> [EXTRACT TO READ]:
— begin —
Anyone here making your own frag plugs?

Discussion in 'DIY' started by Elite, Mar 2, 2006.

  1. Elite

    Elite Guest

    Sound good... I volunteer to be tester :D ..
     
  2. Qwiv

    Qwiv Guest

    I ran out of the frag plugs I made, thinking about making more. I am now using a new method that I like. I am using the schells from clams/mussles/oysters, etc. What I do is:

    Make dinner and save the shells
    Soak them in bleach
    Rinse
    Throw them in the sump for a while

    When I use them, I glue a drywall plug to it so it sits in egg crate, then glue the frag to it. I use the small ones for SPS and the big ones for zoos.

    I can pop the drywall anchor off for reuse.

    It works great, is free (if you eat see food) and looks natural in a reef tank.
     
  3. GreshamH

    GreshamH Guest

    IIRC< the shell has a load of phosphates in it, as it's part of the forming process. If your alk/PH drops, it could release it into your tank.
     
  4. Qwiv

    Qwiv Guest

    Thanks for the tip, but there so small that I don't really feel the need to worry. I have been lucky and never had a PO4 problem in my tanks. So what happens to all those people who make liverock from crushed oyster shell?
— end —
> [WORK TO COMPLETE]: In the frag plug thread, why does Qwiv glue a drywall plug to each shell? Answer in one to three sentences.

> [SUPPLIED RECORDS]:
— begin —
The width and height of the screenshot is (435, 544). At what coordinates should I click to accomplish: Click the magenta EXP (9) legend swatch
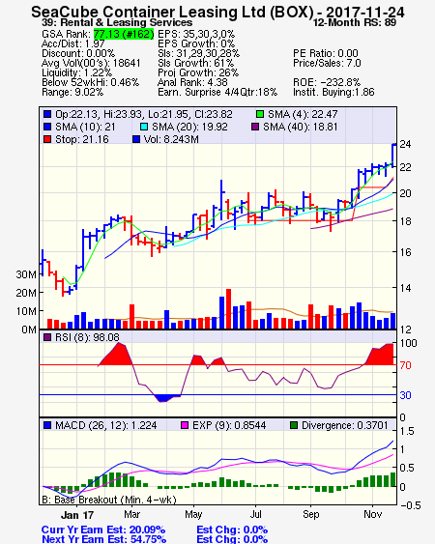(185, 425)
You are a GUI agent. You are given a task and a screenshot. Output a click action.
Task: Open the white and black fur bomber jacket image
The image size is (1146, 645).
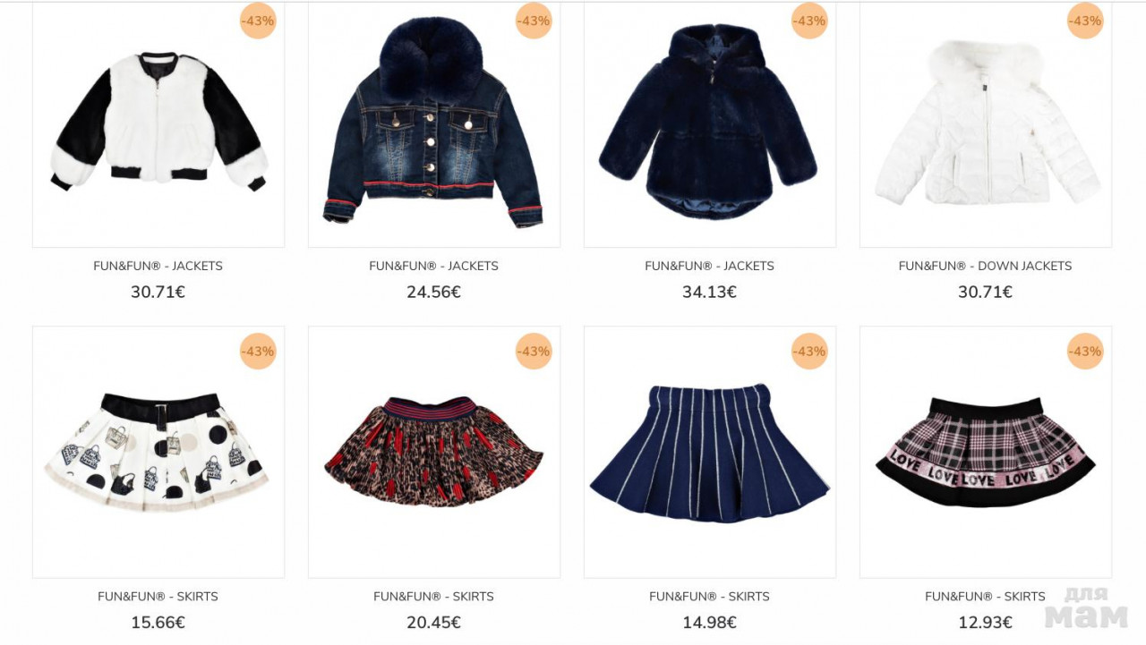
— end —
— begin —
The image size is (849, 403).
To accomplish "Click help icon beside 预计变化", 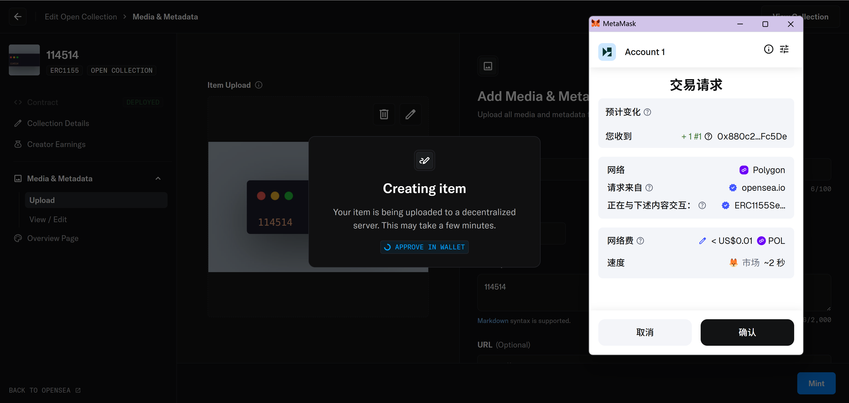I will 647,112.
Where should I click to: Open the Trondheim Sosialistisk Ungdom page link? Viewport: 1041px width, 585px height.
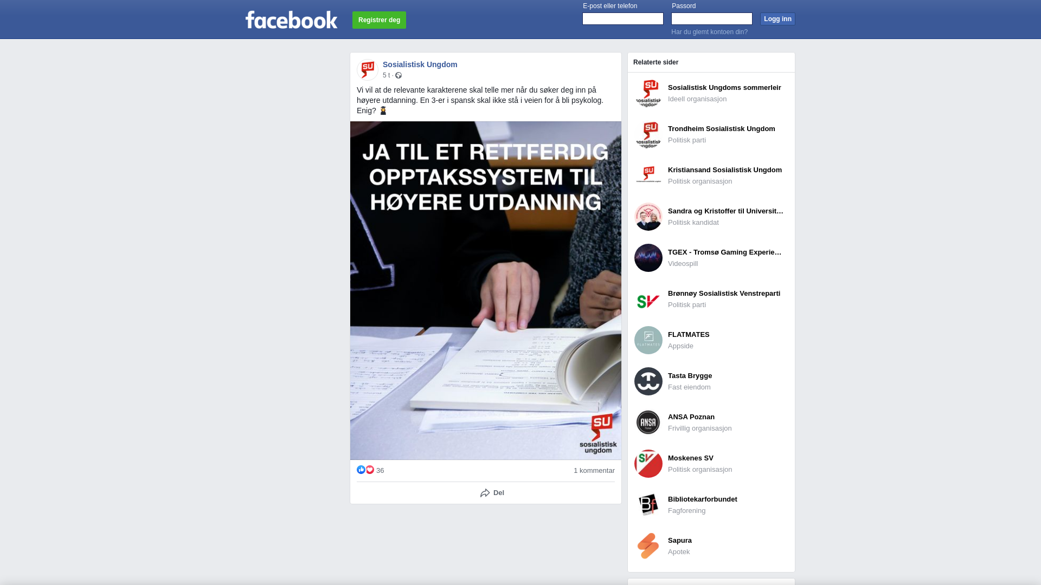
— end —
— begin —
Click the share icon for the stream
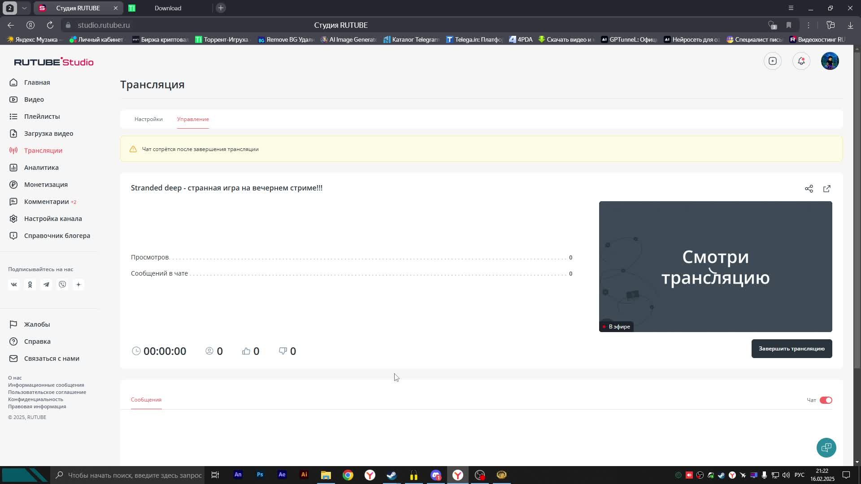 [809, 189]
— end —
> [FULL ANSWER]: Qwiv glues a drywall plug to the shell so that it sits in egg crate. The frag is then glued to the shell, and the drywall anchor can later be popped off and reused.